··· Source passage ···

The acquisition propelled the company’s expansion into laptop production and the corporate sectors. Eighteen percent of Lenovo’s preacquisition revenues were from laptops, while the figure for IBM was 60 percent. Eightythree percent of Lenovo’s revenue had originated in sales to small businesses and
consumers, whereas 60 percent of IBM’s revenue came from corporate sales. 110 Thus, through acquisition, Lenovo retained IBM’s financing and global services staff, gaining a leg up in corporate sales.
Lenovo also has a deep relationship with Japanese business. In Yamoto, Japan, Lenovo has a design lab that it inherited from IBM, now one of nine of Lenovo’s global research centers. Yamoto was the site of the primary IBM
ThinkPad research. It also sources a number of key parts from Japan, including hard drives and batteries. As a global company, Lenovo relies heavily on suppliers and markets in other countries, and Japan is no exception. Dependence on Japanese parts became evident after the tsunami disaster that hit northeast Japan in 2011. Lenovo escaped largely unscathed but with a heightened awareness of Japan’s critical role as a link in its supply chain and an end market. Lenovo’s integrated circuits, hard drives, batteries, and LCDs all have Japanese supply chain connections. Sony and Sanyo provide batteries, and Hitachi supplies hard drives. Although Lenovo was able to weather the storm, the risk to supply chain disruptions are very real, especially in the forms of availability of inputs and sudden price shocks.
Lenovo’s relationship with NEC is now almost certainly the company’s most important link with Japan. On July 4, 2011, Lenovo finalized a joint venture to sell PCs in Japan with PC maker NEC Corporation and launched NEC Lenovo Japan Group, now Japan’s biggest PC supplier, with approximately 25 percent market share. Lenovo holds a 51 percent stake and NEC holds 49 percent in the joint venture. NEC gained $175 million in Lenovo stock in the deal. According to the Kyodo News service in Japan, the Lenovo-NEC deal represents "the first full-fledged alliance between major Japanese and Chinese players in the information technology industry".Aside from the technology and market access benefits, Lenovo is also setting up customer service operations in Japan. Looking toward the future, Lenovo CEO Yang Yuanqing expressed interest in expanding the alliance to beyond the PC business. Both the U.S. and Japanese markets are key strategic areas for Lenovo. Expansion in these two currently underpenetrated markets will be critical for Lenovo’s continued growth. At the current low levels of penetration, Lenovo is unable to achieve the economies of scale that are needed to become the number one company globally. In November 2011 China Daily reported: According to Lenovo, mature markets, such as the United States and Japan, contributed more than $100 million of the company’s profit last quarter. In 2011, HP, the PC market leader, considered to spin off its PC segment, only reversed its decision shortly after. Yet the damage was already done as it introduced major uncertainty for HP’s corporate clients. It would not be
surprising that Lenovo will be the main beneficiary of HP’s uncertainty. Meanwhile, sales revenue in the mature markets exceeded that in China for the first time during the third quarter, coming in at $3.3 billion and accounting for 42.6 percent of the company’s global sales.

··· Dataset excerpt ···

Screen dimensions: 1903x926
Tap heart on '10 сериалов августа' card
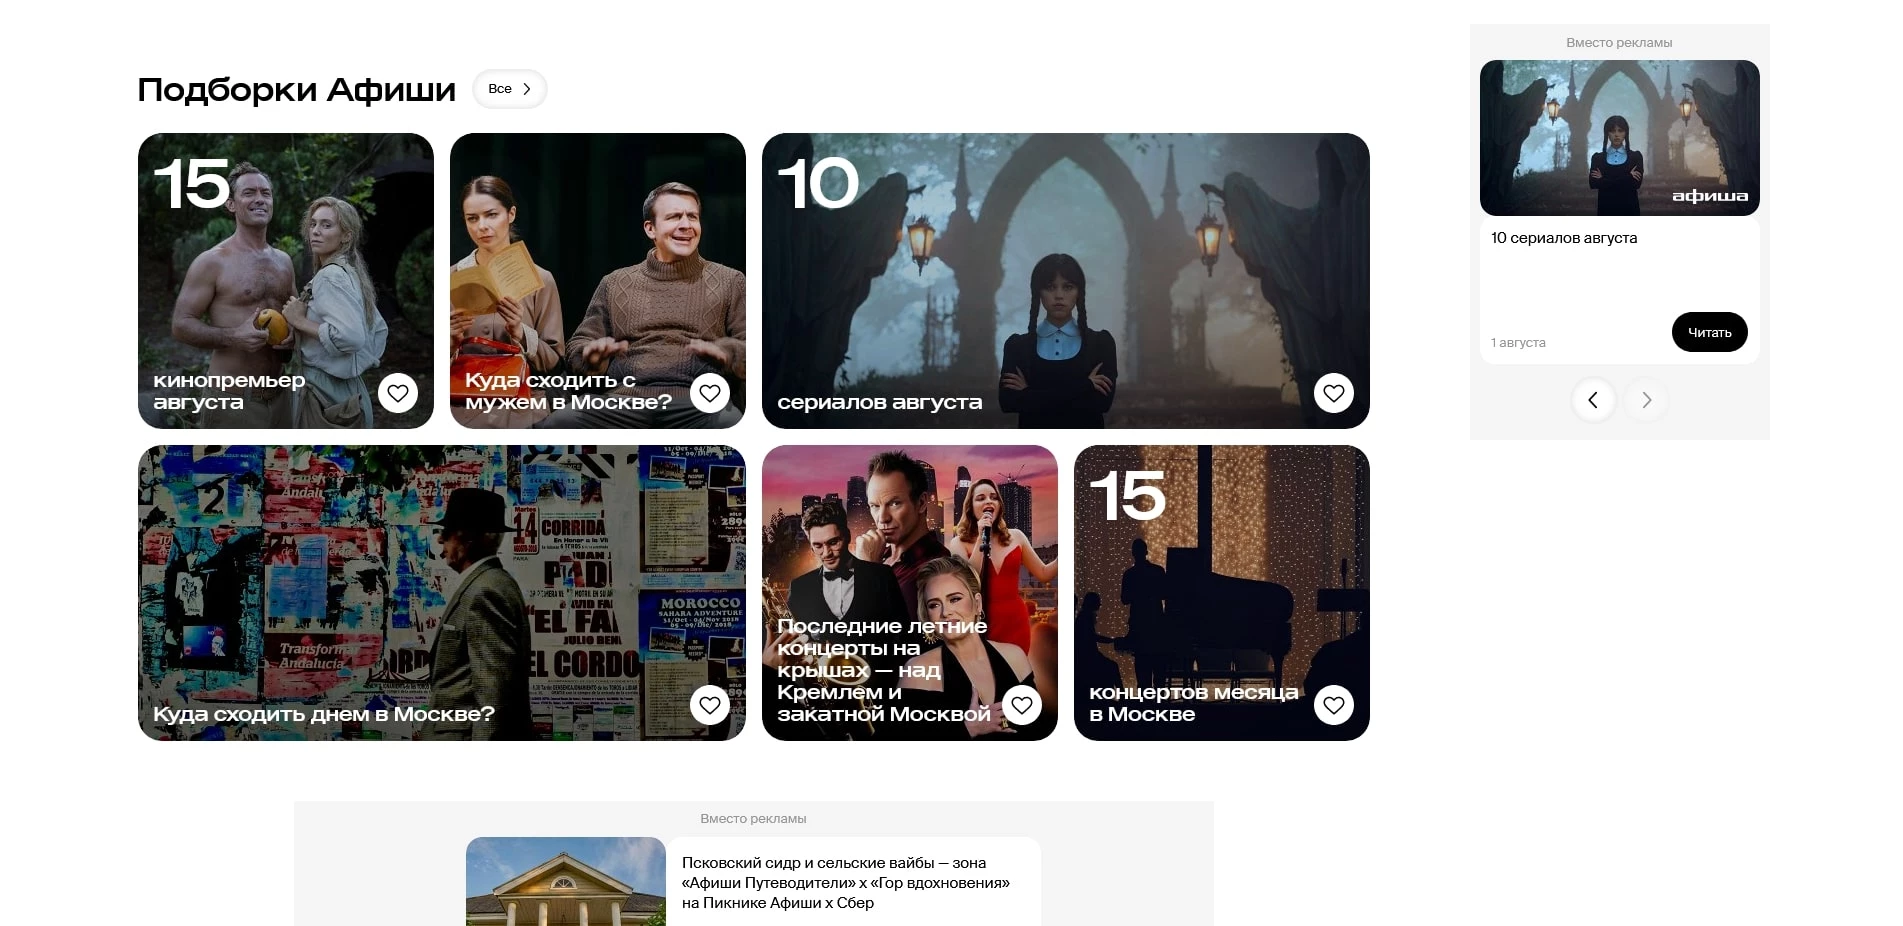point(1334,393)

···

- To be done:
a – From the Lenovo passage, extract the words starting with "The acquisition propelled" and going on through "in corporate sales.".
b – Using the Lenovo passage, answer these questions:
(i) What share of IBM's preacquisition revenues came from laptops?
(ii) Which company supplies Lenovo's hard drives?
(iii) What percentage stake does NEC hold in the joint venture with Lenovo?

- The results:
a –
The acquisition propelled the company’s expansion into laptop production and the corporate sectors. Eighteen percent of Lenovo’s preacquisition revenues were from laptops, while the figure for IBM was 60 percent. Eightythree percent of Lenovo’s revenue had originated in sales to small businesses and
consumers, whereas 60 percent of IBM’s revenue came from corporate sales. 110 Thus, through acquisition, Lenovo retained IBM’s financing and global services staff, gaining a leg up in corporate sales.

b –
(i) 60 percent
(ii) Hitachi
(iii) 49 percent